”おトイレ”の音をAIに聴かせて学習させる
今回の発明は、研究者らが大腸がんの非侵襲的な診断方法を模索する中で生まれました。
大腸がんの主な症状として下痢がありますが、専門家いわく「大腸がんで直腸や尿道に異変が出ると、排泄時の音の通り方が微妙に変化する」という。
つまり排泄時の音によって、単にお腹を下しただけの下痢と、大腸がんのような命に関わる下痢を見分けられるかもしれないのです。
そこで研究チームは、健康な人と健康に異常がある人(大腸がんや下痢性疾患の患者)から”おトイレ”の音声サンプルを何時間分も集めてデータベースを構築し、それをAIに聴かせて訓練させました。
AIはそれぞれの排泄における周波数スペクトルを学習し、その音声を視覚的に表現するスペクトログラムへと変換します。
スペクトログラムとは、周波数をリアルタイムで分析し、色によって強さを表す3次元グラフ(時間・周波数・信号成分の強さ)です。
これによりAIは、どのスペクトログラムの特徴がどの種類の排泄イベントを反映しているかを識別することで、排便、排尿、鼓腸(胃腸に多くのガスがたまった状態)の微妙な変化を特定できるようになりました。
たとえば、大腸がんの下痢に特徴的な「ゆるく水っぽい排泄音」をピンポイントで聴き分けることができます。
次にチームは、AIにトイレ時の排便、排尿、オナラを再現した合成音をランダムに聴かせます。
それぞれの合成音は健康な人の排便や下痢、あるいは大腸がん患者の下痢などのスペクトログラムを示しますが、テストの結果、AIはそれらの音を98%の精度で識別することに成功しました。
人の排泄に対する直接のテストはまだ行われていませんが、この結果を見る限り、人体でも十分に有効であるとチームは考えています。
さらに重要な点として、バックグラウンドのノイズがあっても、AIは排泄の種類を正確に特定できたようです。
一方で、このAIは現段階で男性のみを対象としており、女性の排泄にはまだ対応していません。

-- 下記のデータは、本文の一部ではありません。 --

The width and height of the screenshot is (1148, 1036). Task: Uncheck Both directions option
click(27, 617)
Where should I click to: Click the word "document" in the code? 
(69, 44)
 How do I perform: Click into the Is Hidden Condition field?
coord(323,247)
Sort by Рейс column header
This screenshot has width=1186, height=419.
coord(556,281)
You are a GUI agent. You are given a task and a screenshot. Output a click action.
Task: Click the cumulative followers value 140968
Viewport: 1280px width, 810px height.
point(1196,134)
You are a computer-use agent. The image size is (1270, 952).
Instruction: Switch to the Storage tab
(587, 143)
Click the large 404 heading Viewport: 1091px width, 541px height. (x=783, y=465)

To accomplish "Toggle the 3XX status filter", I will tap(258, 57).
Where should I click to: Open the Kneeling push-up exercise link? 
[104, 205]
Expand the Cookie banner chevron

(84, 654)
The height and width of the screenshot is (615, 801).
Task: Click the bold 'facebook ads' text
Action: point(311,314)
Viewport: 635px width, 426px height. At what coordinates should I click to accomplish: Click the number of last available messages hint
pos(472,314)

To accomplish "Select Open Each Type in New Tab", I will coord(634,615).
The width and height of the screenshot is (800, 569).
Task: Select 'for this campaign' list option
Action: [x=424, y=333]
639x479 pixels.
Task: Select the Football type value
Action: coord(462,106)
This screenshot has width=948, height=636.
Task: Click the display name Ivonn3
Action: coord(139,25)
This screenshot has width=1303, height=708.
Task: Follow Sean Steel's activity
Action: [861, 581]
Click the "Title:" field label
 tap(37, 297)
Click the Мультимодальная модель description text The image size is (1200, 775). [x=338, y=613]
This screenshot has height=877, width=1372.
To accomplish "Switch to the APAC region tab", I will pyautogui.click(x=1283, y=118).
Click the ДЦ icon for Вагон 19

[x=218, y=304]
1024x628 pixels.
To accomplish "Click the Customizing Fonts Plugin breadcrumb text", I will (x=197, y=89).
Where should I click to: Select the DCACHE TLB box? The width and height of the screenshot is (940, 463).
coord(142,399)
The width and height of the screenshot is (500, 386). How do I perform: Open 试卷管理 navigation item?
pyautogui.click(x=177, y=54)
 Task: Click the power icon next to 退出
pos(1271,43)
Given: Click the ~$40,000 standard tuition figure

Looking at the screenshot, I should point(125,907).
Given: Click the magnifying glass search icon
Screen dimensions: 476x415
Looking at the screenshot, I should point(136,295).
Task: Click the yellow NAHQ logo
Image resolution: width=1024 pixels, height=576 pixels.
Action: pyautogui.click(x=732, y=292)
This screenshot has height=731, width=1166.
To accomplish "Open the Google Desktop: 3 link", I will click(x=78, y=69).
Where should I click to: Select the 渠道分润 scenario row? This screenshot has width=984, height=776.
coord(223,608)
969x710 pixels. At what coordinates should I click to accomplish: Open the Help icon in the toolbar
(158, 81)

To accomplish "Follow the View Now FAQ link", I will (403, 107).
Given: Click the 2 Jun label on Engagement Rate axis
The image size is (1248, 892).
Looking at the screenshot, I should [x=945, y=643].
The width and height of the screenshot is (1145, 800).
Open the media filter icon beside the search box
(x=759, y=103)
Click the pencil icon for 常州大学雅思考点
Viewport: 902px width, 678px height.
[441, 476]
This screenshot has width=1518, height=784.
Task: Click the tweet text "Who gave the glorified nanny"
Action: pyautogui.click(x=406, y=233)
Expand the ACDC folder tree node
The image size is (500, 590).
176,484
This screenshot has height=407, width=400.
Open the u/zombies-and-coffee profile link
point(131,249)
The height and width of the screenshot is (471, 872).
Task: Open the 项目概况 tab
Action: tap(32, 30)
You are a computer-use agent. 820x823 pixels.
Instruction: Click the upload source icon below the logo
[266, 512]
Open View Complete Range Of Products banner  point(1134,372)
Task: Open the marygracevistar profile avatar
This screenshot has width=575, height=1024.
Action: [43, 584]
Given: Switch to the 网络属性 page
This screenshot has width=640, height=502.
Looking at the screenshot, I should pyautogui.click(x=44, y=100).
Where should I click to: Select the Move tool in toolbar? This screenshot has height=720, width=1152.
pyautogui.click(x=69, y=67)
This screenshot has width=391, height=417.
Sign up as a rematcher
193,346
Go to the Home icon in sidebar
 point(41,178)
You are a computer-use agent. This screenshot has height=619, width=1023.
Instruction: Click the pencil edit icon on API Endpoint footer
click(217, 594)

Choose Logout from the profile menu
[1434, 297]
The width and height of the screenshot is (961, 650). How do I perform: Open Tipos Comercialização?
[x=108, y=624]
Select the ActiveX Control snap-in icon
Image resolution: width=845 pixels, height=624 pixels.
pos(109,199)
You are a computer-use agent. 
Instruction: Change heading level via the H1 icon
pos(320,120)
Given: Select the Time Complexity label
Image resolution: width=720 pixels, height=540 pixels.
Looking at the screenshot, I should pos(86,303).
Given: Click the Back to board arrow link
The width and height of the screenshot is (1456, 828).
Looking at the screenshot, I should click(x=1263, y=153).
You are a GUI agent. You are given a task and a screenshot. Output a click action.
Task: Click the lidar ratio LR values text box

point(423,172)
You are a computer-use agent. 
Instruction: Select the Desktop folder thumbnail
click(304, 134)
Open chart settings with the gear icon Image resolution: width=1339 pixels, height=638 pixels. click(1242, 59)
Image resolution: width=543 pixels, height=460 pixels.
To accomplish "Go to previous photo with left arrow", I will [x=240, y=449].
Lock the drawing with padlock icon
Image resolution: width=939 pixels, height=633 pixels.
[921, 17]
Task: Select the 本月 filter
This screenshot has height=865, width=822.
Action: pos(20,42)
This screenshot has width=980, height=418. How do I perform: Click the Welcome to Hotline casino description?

女性の排泄器官は男性と異なるため、AIには別途学習や訓練が必要となるようです。
研究チームは、このAI装置を普及させることで、下痢性疾患や大腸がんだけでなく、コレラ感染症の検出にも役立つと期待しています。
コレラ感染症はコレラ菌(Vibrio cholera)によって生じる下痢性の病気であり、コレラ菌に汚染された飲食物を口にすることでヒトに感染します。
コレラ感染症は現在でも世界的な公衆衛生上の脅威となっており、主に衛生環境の悪い場所で集団的に発生しています。
毎年、約2万〜14万人がコレラで命を落としていますが、特に幼い子どもはその危険が高く、コレラを含む下痢性疾患で年間50万人の子どもが亡くなっています。
研究主任のマイア・ガトリン(Maia Gatlin)氏は、AI装置を用いることでコレラが蔓延している地域を特定し、迅速な対処が可能になると見ています。
また将来的には、既存の家庭用スマートデバイスと組み合わせることで、自分自身の排便をモニタリングできるようになるでしょう。
たとえば、自宅のトイレで用を済ませるだけで、便器に設置されたAIが「オナラの音が悪いので検査してください」とアドバイスしてくれるかもしれません。
チームは現在、実際のさまざまなトイレ環境で録音した排泄音データを使い、AIをさらに改良しているとのことです。